Quindi sono partite le indagini, che hanno portato i militari a trovare il coltello di genere proibito, utilizzato per l’ultima aggressione. Era in possesso del tunisino, che non ha saputo dare alcuna spiegazione, nè per i suoi gesti sistematici, nè tantomeno per il possesso dell’arma bianca.
Così, i militari hanno segnalato tutto all’autorità giudiziaria che, vista la oggettiva pericolosità sociale dell’uomo, ha autorizzato un provvedimento di custodia cautelare in carcere, per le ipotesi di reato di maltrattamenti in famiglia, lesioni personali gravissime ed aggravate dall’uso delle armi. Un provvedimento reso necessario anche dalle recenti disposizioni dell’articolo 2 del decreto legislativo numero 93 del 14 agosto 2013, dove sono contenute le “Disposizioni urgenti in materia di sicurezza e per il contrasto delle violenze di genere”.

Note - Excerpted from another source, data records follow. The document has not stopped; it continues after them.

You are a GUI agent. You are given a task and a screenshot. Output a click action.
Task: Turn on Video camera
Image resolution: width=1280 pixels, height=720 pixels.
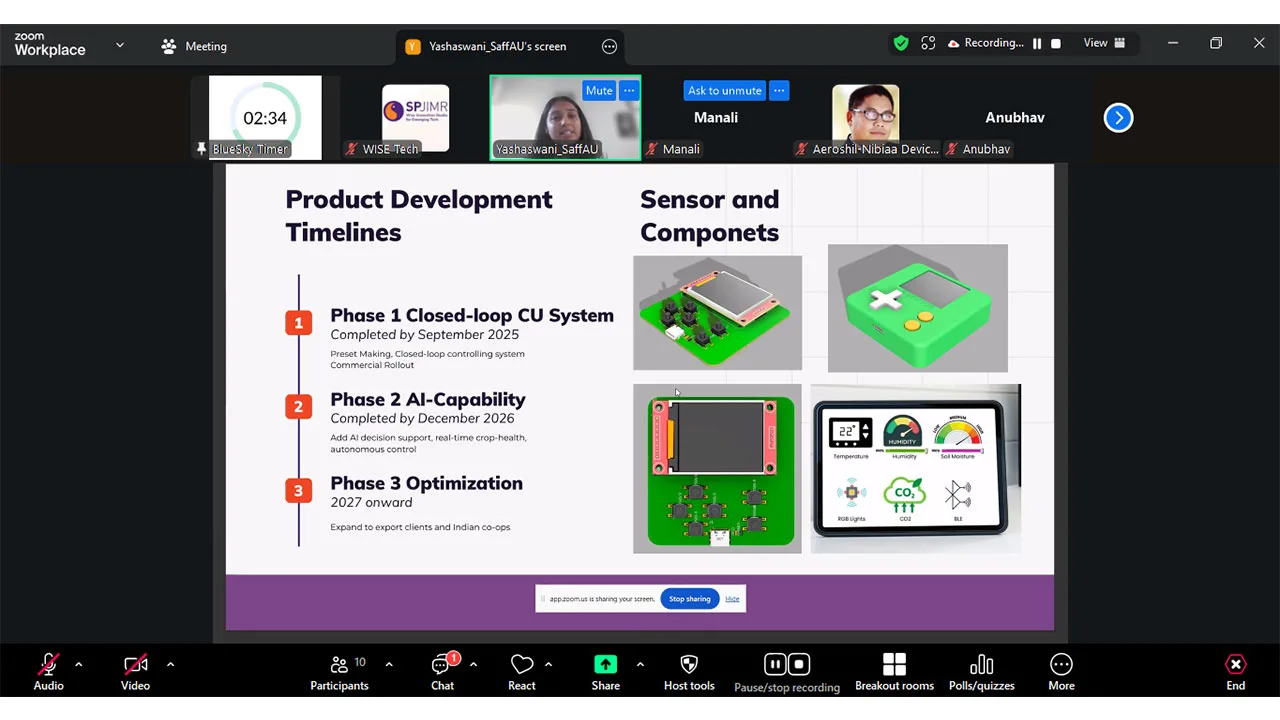tap(135, 672)
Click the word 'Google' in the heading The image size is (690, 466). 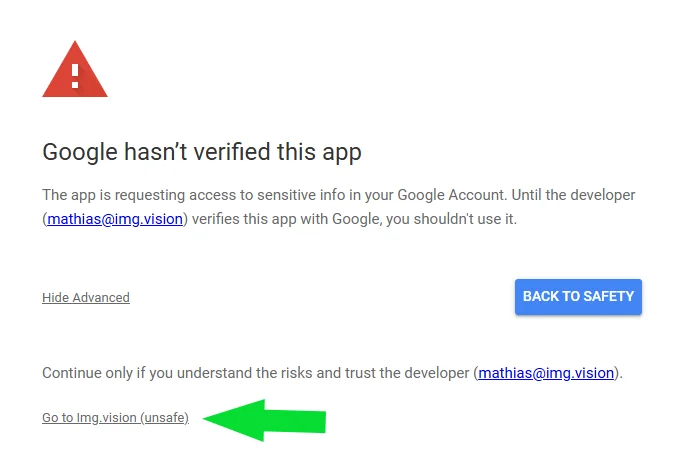[80, 152]
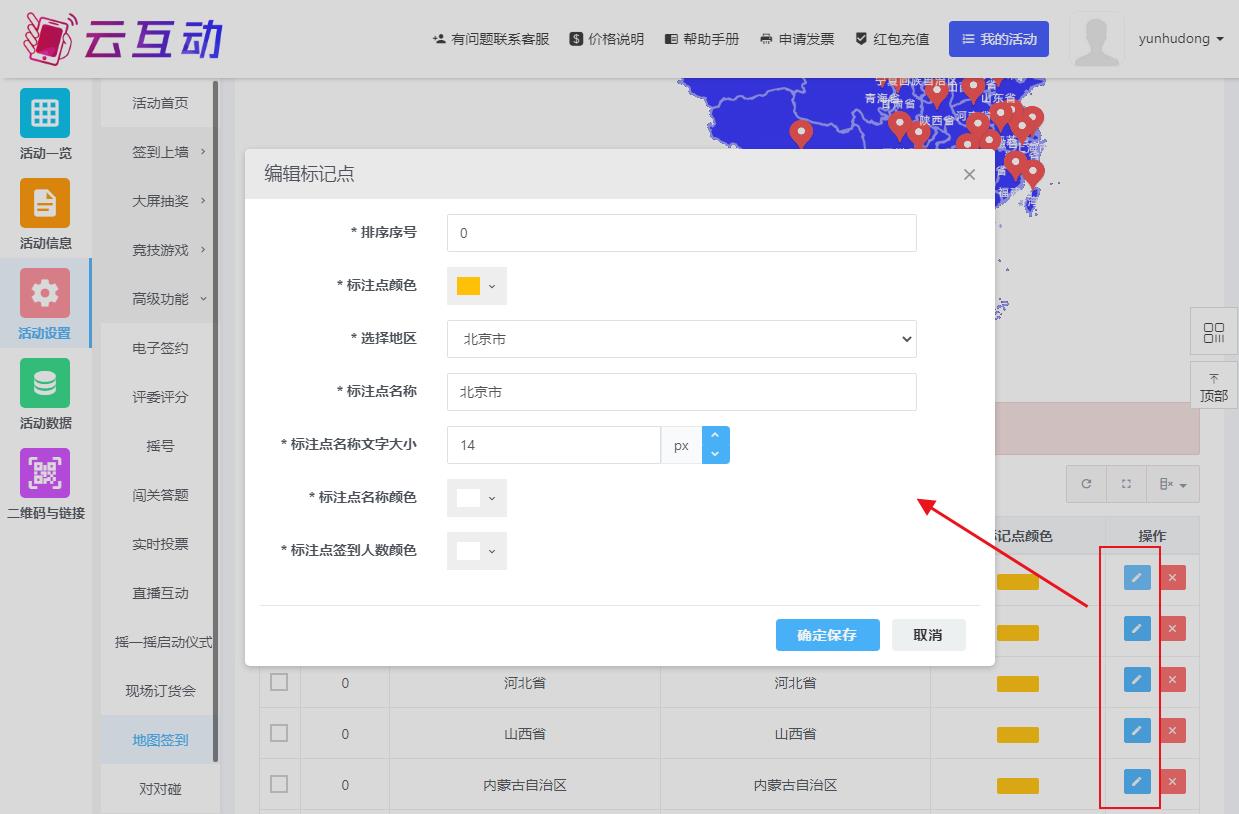The image size is (1239, 814).
Task: Click the 取消 button
Action: (928, 635)
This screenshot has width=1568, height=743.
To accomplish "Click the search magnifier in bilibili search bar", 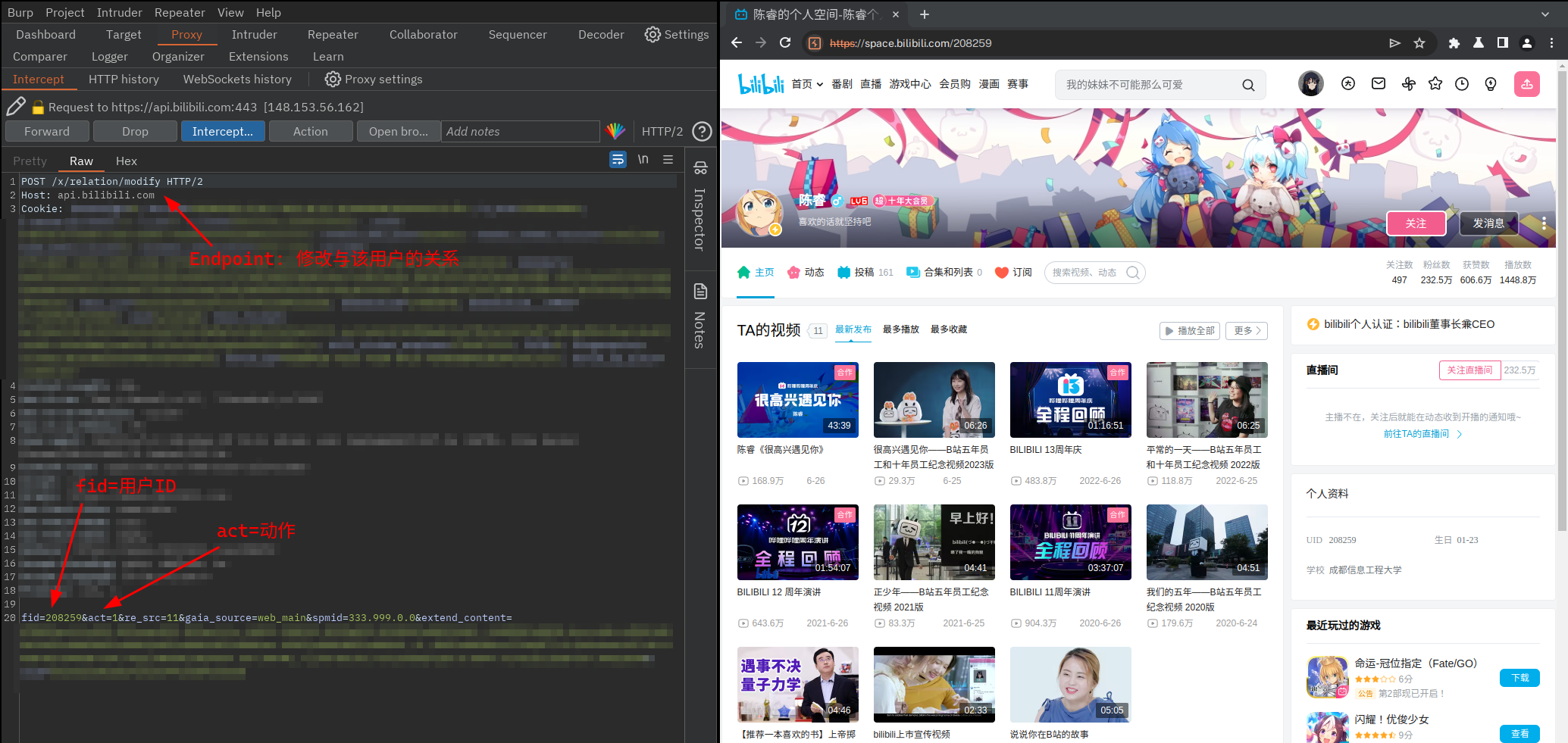I will 1247,85.
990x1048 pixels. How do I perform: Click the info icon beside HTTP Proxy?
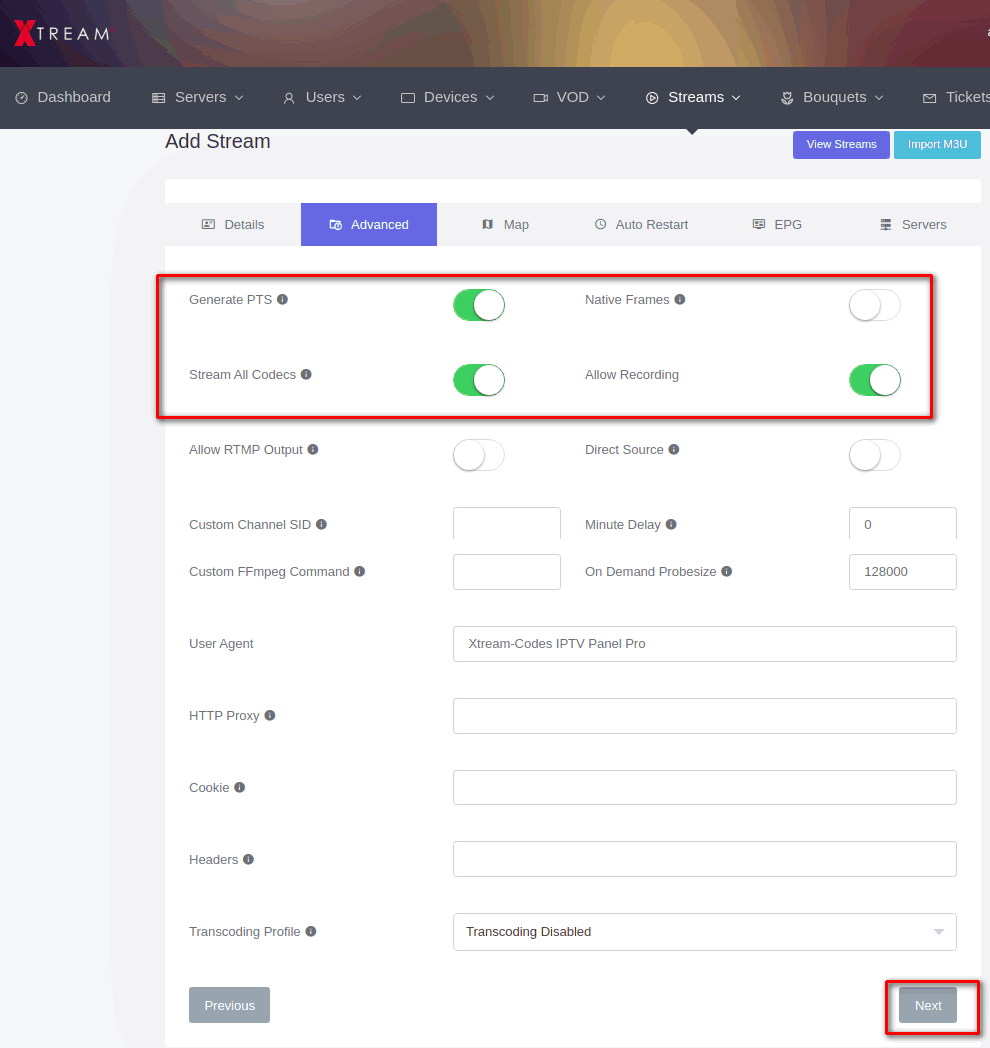[x=268, y=713]
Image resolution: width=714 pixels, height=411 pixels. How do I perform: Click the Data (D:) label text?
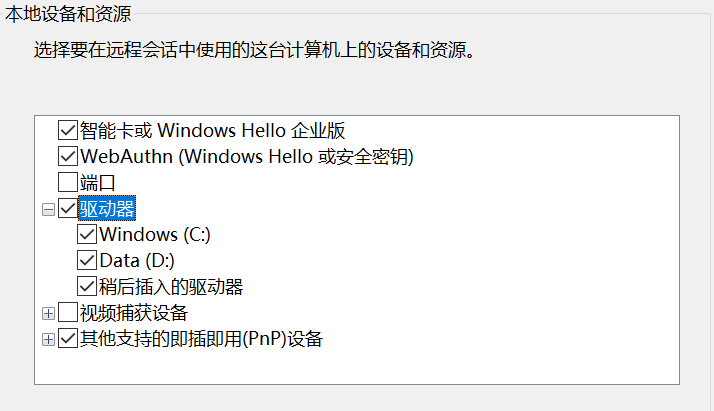[x=137, y=261]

Questo caso, come tanti altri, deve fungere da monito per tutte le donne che subiscano violenze tra le mura domestiche: non serve dare una seconda, una terza e a volte anche una quarta possibilità al marito/convivente violento; non serve attendere le lesioni gravi o gravissime, magari con danni permanenti come in questo caso, per denunciare. Occorre recarsi immediatamente dalle forze dell’ordine, che nei casi limite provvedono a chiedre l’immediata emissione di un provvedimento limitativo della libertà, come può essere il divieto di avvicinamento alla vittima, che contribuisce certamente a scoraggiare ulteriori intenzioni violente, con il rischio concreto dell’arresto immediato. Non è più ammissibile la tolleranza di gesti violenti sulle donne, ma devono essere loro a denunciare.